Отказ прусского короля от такой политической комбинации вызвал в кругах патриотов план прусского легиона, содержимого на английские деньги и воюющего на стороне Австрии. Гнейзенау был отцом этой идеи. Клаузевиц взял на себя ближайшую разработку проекта[139]. Это строго выдержанная, рассудливо-деловая работа; лишь фраза о том, что легион не только будет считать за честь сражаться на самых опасных пунктах, но даже специально будет просить об этом, выдавала приподнятость основного настроения.
После Австрии надежды патриотов обратились в сторону Англии. Уже в 1806 г. Гнейзенау носился с планом английской поддерживающей диверсии в Северной Германии, его лондонская поездка в 1809 г., как известно, имела в виду эту именно цель. Англичане вместо Германии высадились в устье Шельды. Удивительно, что такая холодная и светлая политическая голова, как Клаузевиц, в этом неожиданном предприятии был склонен видеть какие-то широкие стратегические планы, а не проявление обычно эгоистичной британской политики, стремившейся к фландрскому побережью. Ротфельс (с. 149) допускает возможность, что настроение англофильских кругов, которые собрались около тещи Клаузевица, сбило его с толку.
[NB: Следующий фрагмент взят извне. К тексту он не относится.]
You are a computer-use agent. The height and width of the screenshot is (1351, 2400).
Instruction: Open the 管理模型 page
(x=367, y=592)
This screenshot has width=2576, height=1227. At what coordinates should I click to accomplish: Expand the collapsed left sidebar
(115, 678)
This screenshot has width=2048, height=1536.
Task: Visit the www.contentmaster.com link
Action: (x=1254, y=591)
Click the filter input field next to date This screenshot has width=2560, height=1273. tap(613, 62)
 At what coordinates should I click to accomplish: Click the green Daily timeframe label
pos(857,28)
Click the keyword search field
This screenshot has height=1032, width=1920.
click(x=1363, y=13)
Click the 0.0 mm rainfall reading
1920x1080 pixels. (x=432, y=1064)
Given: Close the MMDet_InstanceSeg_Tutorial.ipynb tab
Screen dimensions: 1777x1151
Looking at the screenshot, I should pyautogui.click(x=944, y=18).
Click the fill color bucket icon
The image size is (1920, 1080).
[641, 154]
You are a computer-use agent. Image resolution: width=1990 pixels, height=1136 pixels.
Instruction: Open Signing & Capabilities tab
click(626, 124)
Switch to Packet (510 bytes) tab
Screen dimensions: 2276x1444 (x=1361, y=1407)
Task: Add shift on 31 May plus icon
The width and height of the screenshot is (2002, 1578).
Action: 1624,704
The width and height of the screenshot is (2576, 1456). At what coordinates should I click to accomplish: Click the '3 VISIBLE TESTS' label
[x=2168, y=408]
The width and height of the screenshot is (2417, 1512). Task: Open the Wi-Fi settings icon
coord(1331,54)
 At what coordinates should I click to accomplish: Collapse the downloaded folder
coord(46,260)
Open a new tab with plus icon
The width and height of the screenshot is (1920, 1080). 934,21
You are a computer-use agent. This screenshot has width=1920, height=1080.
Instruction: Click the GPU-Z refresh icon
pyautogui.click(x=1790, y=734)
Гораздо спокойнее и трезвее отнесся он к вопросу, когда в кризис 1811 г. все тот же Гнейзенау поднял вопрос об англо-немецком легионе, причем в основе вновь лежало народное восстание в северо-западной Германии. Гнейзенау остался верен своим мыслям 1808 г., но Клаузевиц был уже значительно умереннее и теперь более скептически смотрел на дело, чем его друг. Он, например, полагал, что нужно сначала постепенно создать настроение, а потом уже объявить общий призыв к оружию. Точно так же Гнейзенау сильно рассчитывал на помощь Англии в деле национального возрождения своей страны, а Клаузевиц на эту помощь извне смотрел очень ограниченно, только как на тактическое средство соблазна.
После Австрии и Англии оставалась Россия, как возможный союзник. Ее географическое положение и естественно позднее появление на театре военных действий достаточно учитывалось реформаторами. Отсюда сам собою возникал многотрудный вопрос о характере действий Пруссии до появления на сцене России. Конечно, это была оборона, но какая-то хитрая, уклончивая, затяжная. Пользуясь помощью народных ополчений, надеялись, укрепив лагеря у Шпандау и Кольберга и обороняя Силезию, оказать достаточно долгое сопротивление. Гнейзенау был намечен силезским губернатором, Клаузевиц — его начальником штаба. Последний с исключительным воодушевлением принялся за свою задачу и развил перед другом свой взгляд на военно-политическую обстановку[140]. Клаузевиц больше всего рассчитывал на моральный авторитет Гнейзенау, на его непреклонную решимость; свои планы он считал при этом делом второстепенным. Но они не теряют чрез это свой биографический интерес, как отражение оперативных мыслей Клаузевица. Отчетливость (Nettigkeit) в подготовке, простота планов и выполнений при данных обстоятельствах будут главными условиями успеха. Естественная, но очень смелая мысль атаковать изолированные неприятельские отряды отвергалась, так как невыгоды проигранного боя далеко бы превзошли возможные выгоды победы, а скорый успех прямо мог бы оказаться вредным…[141]
Надежды патриотов на подъем Пруссии в 1808 г. не удались, более того: мир продолжался, и в 1809 г. Клаузевиц сгорал от нетерпения. Он мечтал поступить по примеру Грольмана[142] и страстно следил за исходом борьбы испанцев. Когда Австрия взялась за оружие, он писал Марии, что, если прусский король станет на сторону Наполеона, он немедленно оставит службу, пытался при посредстве австрийского полковника Штейгентеша, находившегося при посольстве в Кёнигсберге, перейти на австрийскую службу. Клаузевиц нервно следил за ходом австро-французской кампании и, получив известие о Ваграме, писал Марии: «Эти несколько недель сделали меня стариком». Он не забыл подумать даже об английской службе.
Это была старая тягота по большому делу, но теперь пропитанная потребностью подвига, какой-либо помощи своей бедной стране. Он готов был отдать жизнь, позволить изуродовать себя на поле сражения. Он сближал себя с Катоном Утичским, но спрашивавшим о ценности жизни не у Юпитера Аммонского, а у собственной совести, и получал в ответ, что если человек своей добродетелью не придаст смысл жизни, последняя не будет иметь цены, и факт одной продолжительности жизни не прибавит ничего к ее достоинству[143].